## Exercise inputs:
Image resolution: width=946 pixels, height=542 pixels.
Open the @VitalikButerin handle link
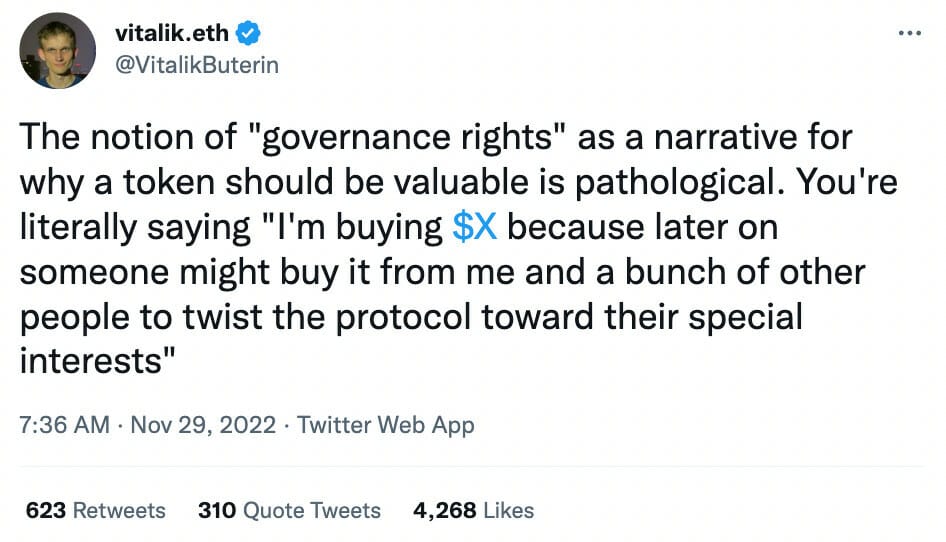coord(196,65)
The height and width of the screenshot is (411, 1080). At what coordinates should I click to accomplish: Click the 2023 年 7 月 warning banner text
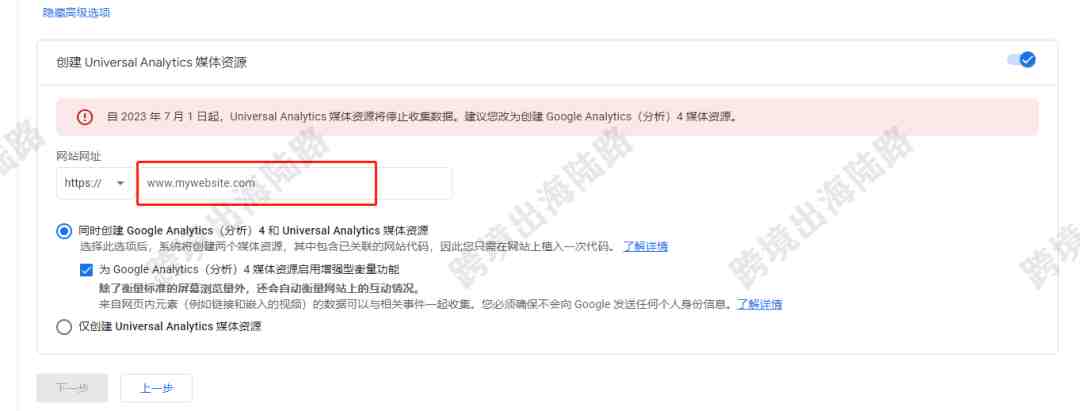[422, 117]
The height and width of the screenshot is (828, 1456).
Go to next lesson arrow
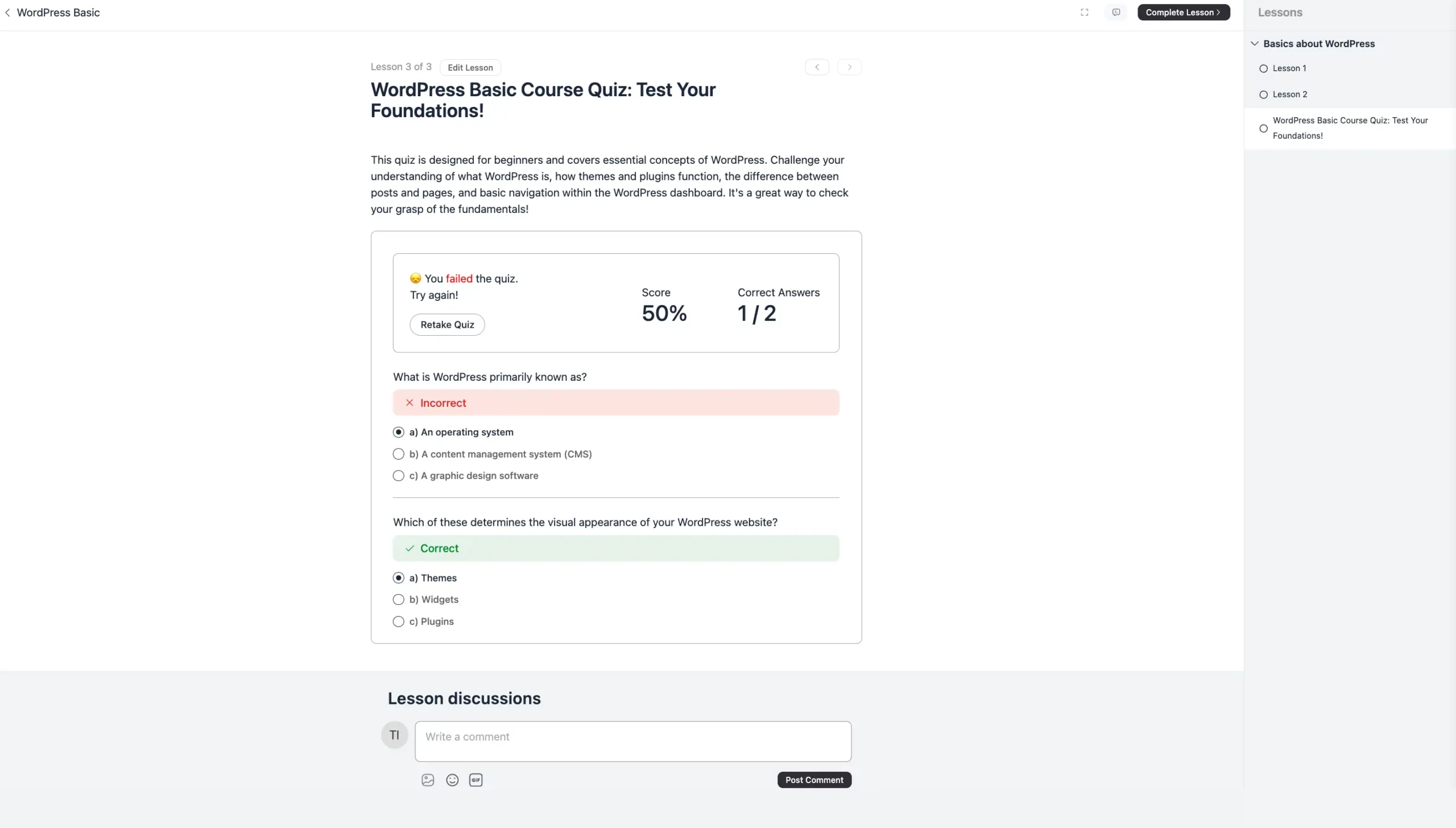(x=849, y=67)
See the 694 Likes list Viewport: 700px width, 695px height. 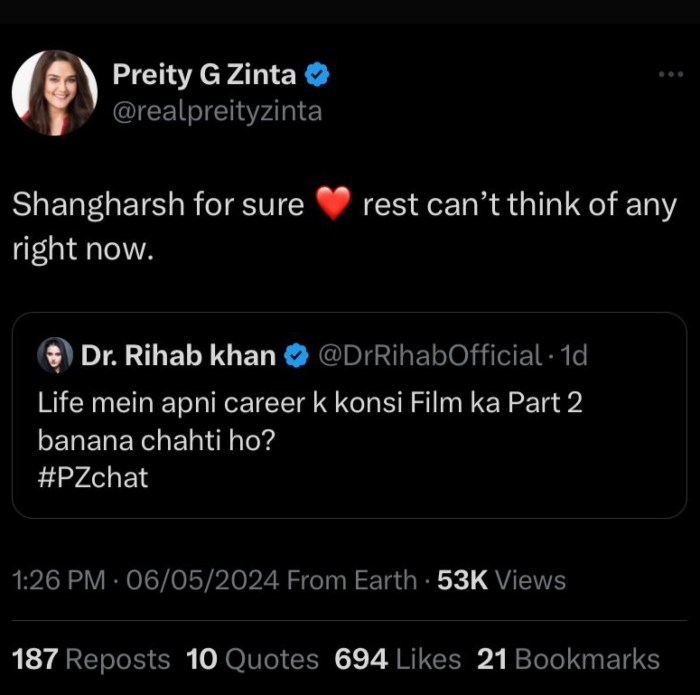[397, 659]
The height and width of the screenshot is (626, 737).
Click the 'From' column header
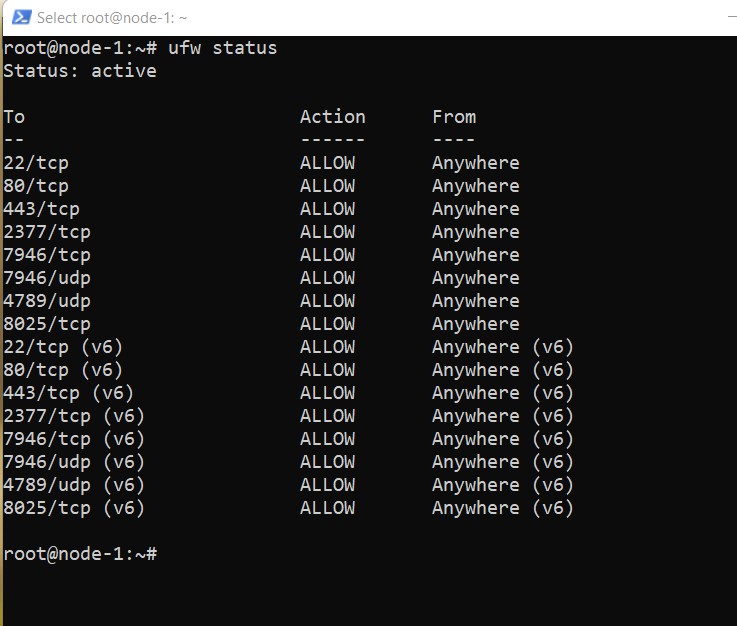click(454, 117)
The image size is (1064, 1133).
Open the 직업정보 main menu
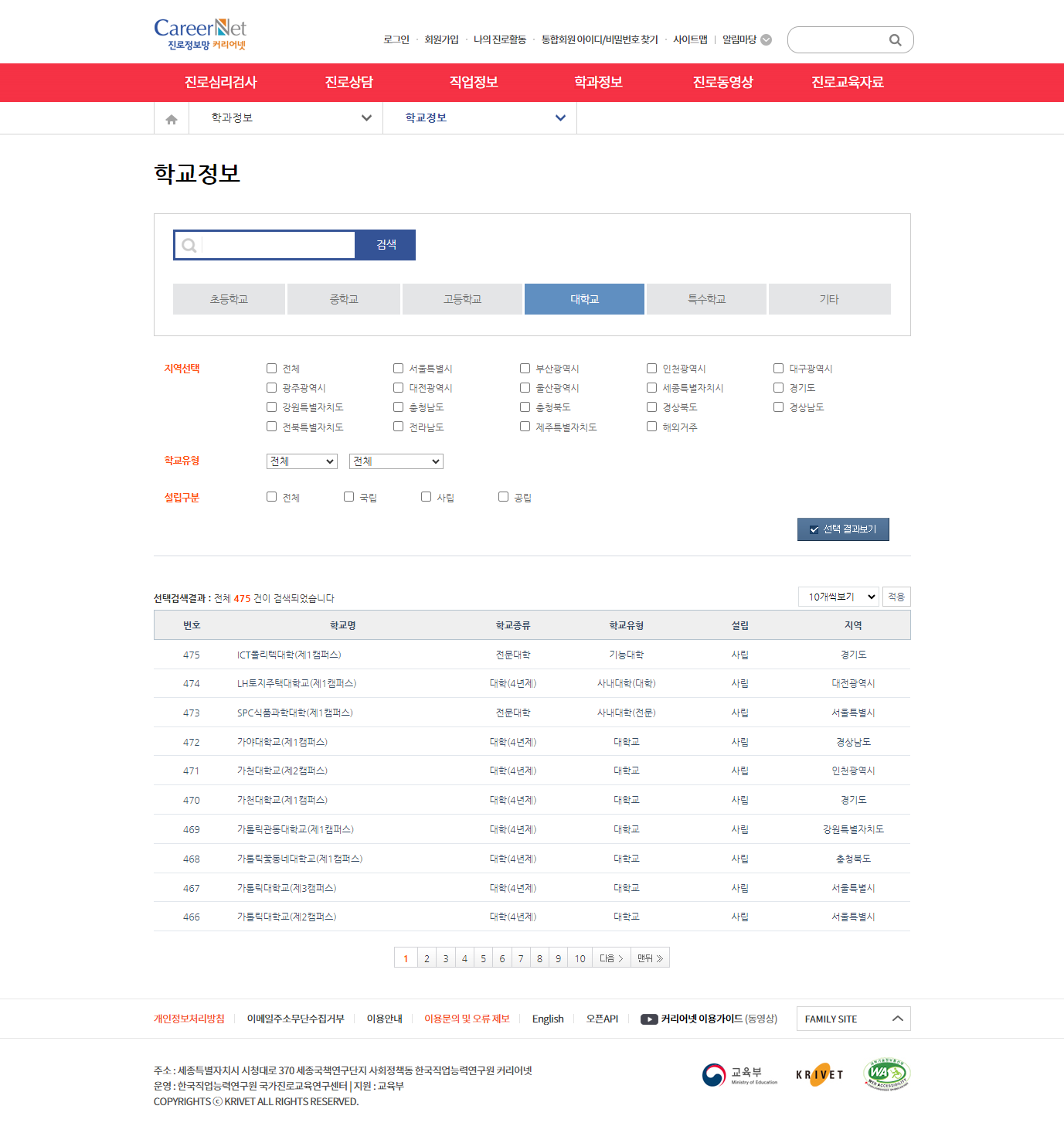click(474, 83)
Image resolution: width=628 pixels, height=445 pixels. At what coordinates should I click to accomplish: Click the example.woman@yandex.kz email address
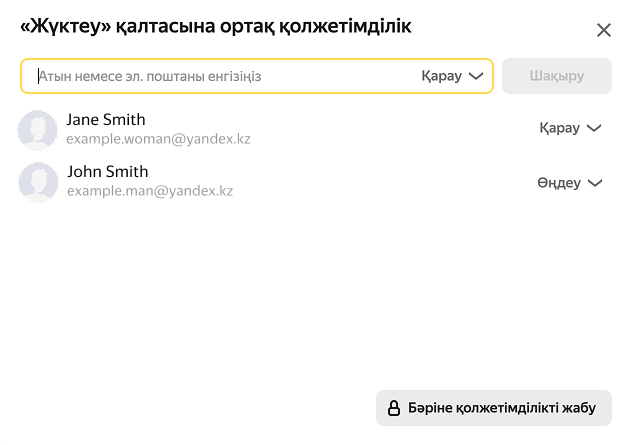(x=158, y=139)
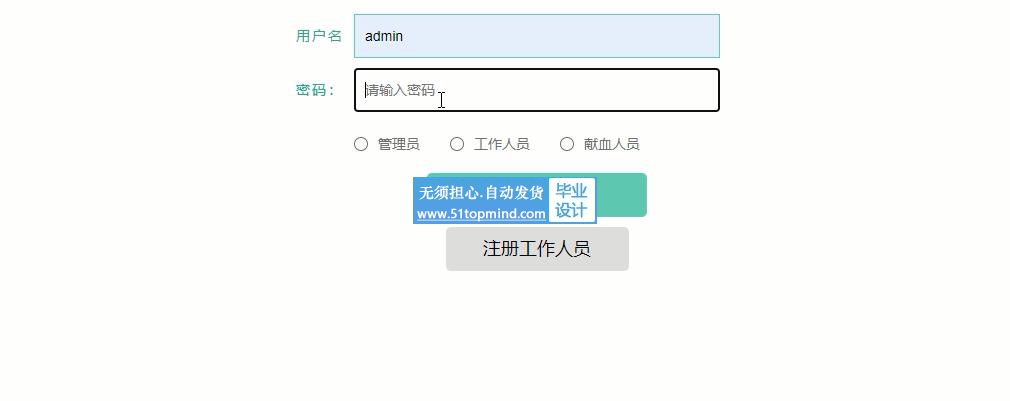Focus the username field containing admin
Screen dimensions: 1010x401
(537, 36)
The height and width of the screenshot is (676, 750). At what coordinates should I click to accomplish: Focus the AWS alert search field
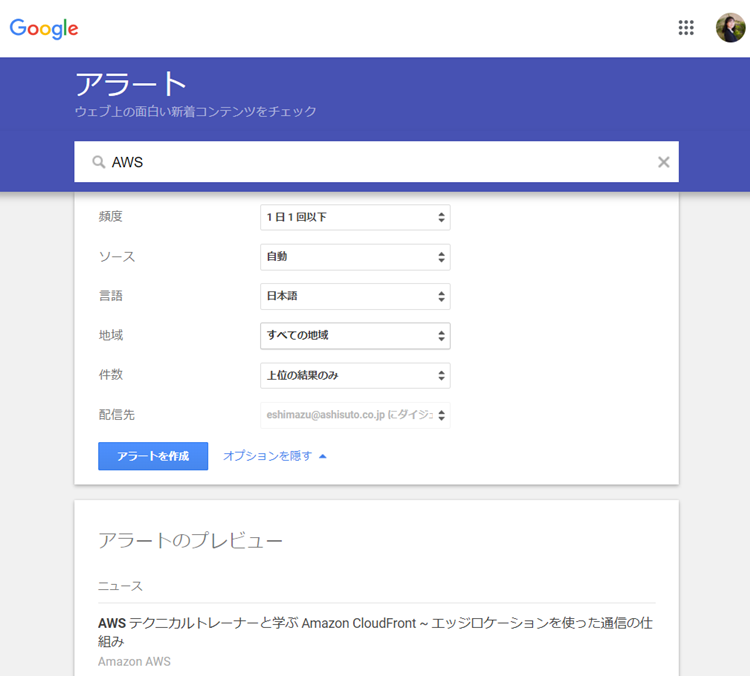click(x=380, y=162)
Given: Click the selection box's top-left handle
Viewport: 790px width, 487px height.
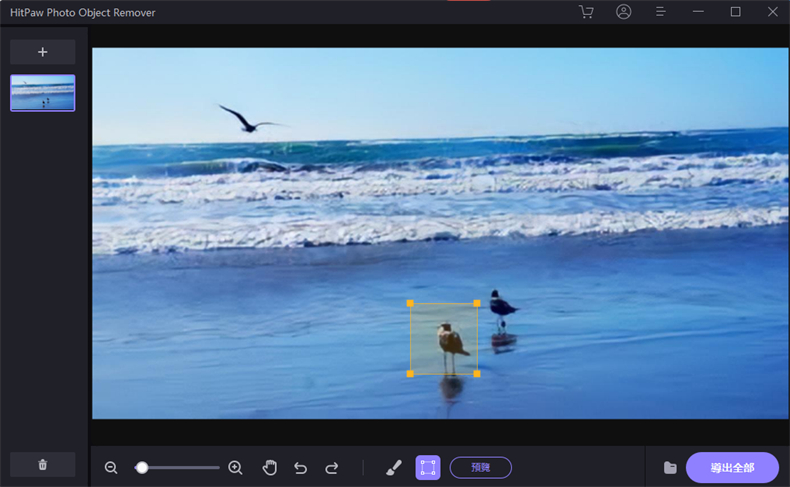Looking at the screenshot, I should (x=410, y=303).
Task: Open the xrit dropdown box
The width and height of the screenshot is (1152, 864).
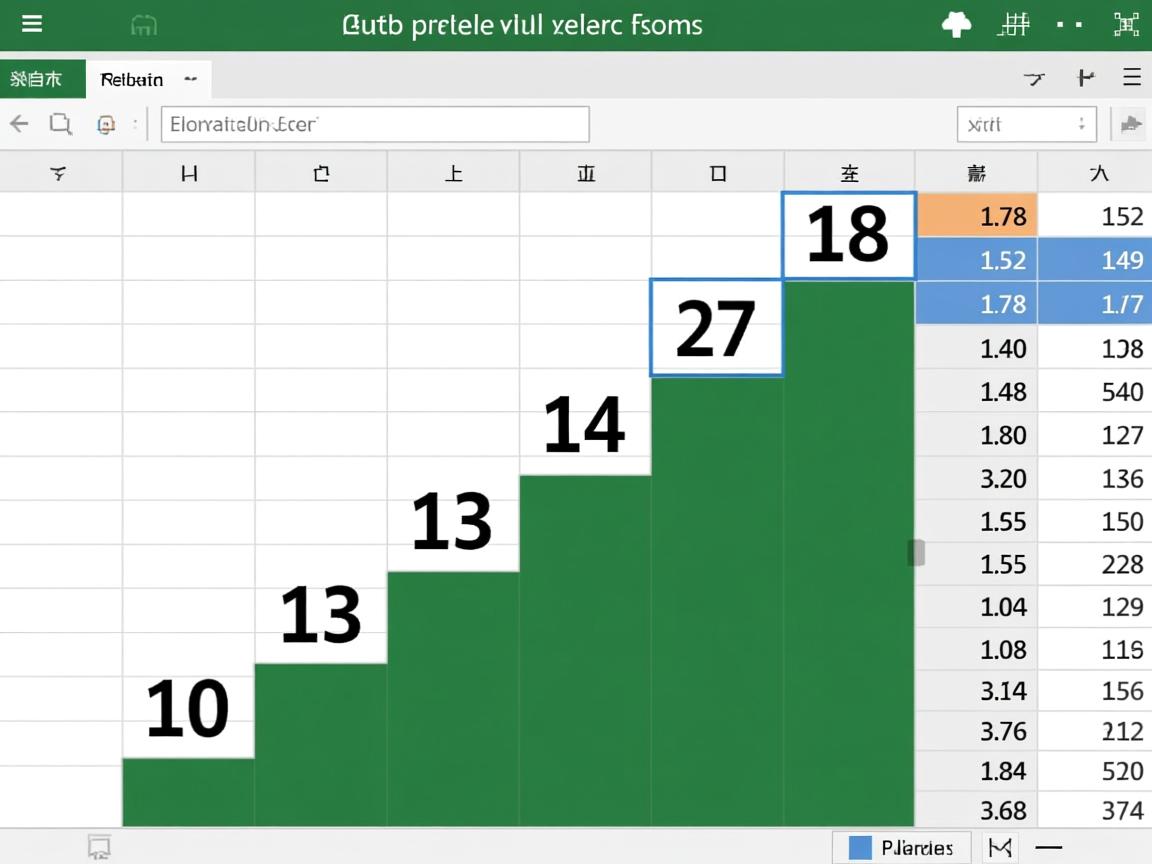Action: coord(1026,124)
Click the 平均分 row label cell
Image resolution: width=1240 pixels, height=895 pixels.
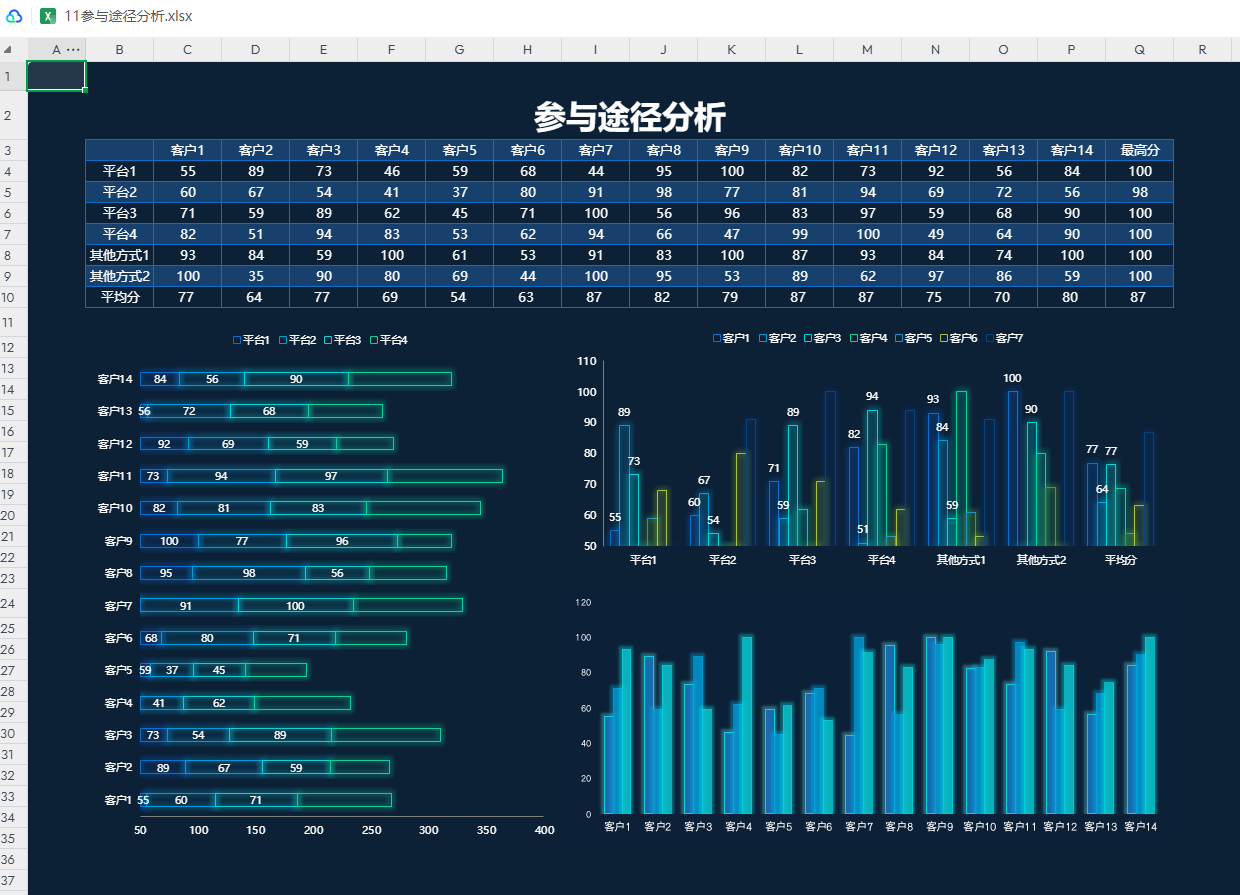(119, 298)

## Work to be completed:
What you give back must be exactly the lines of the listing above from the line containing "Click the 平均分 row label cell" through its last line, inclusive, without pictures, please.

## Answer box:
Click the 平均分 row label cell
Image resolution: width=1240 pixels, height=895 pixels.
(119, 298)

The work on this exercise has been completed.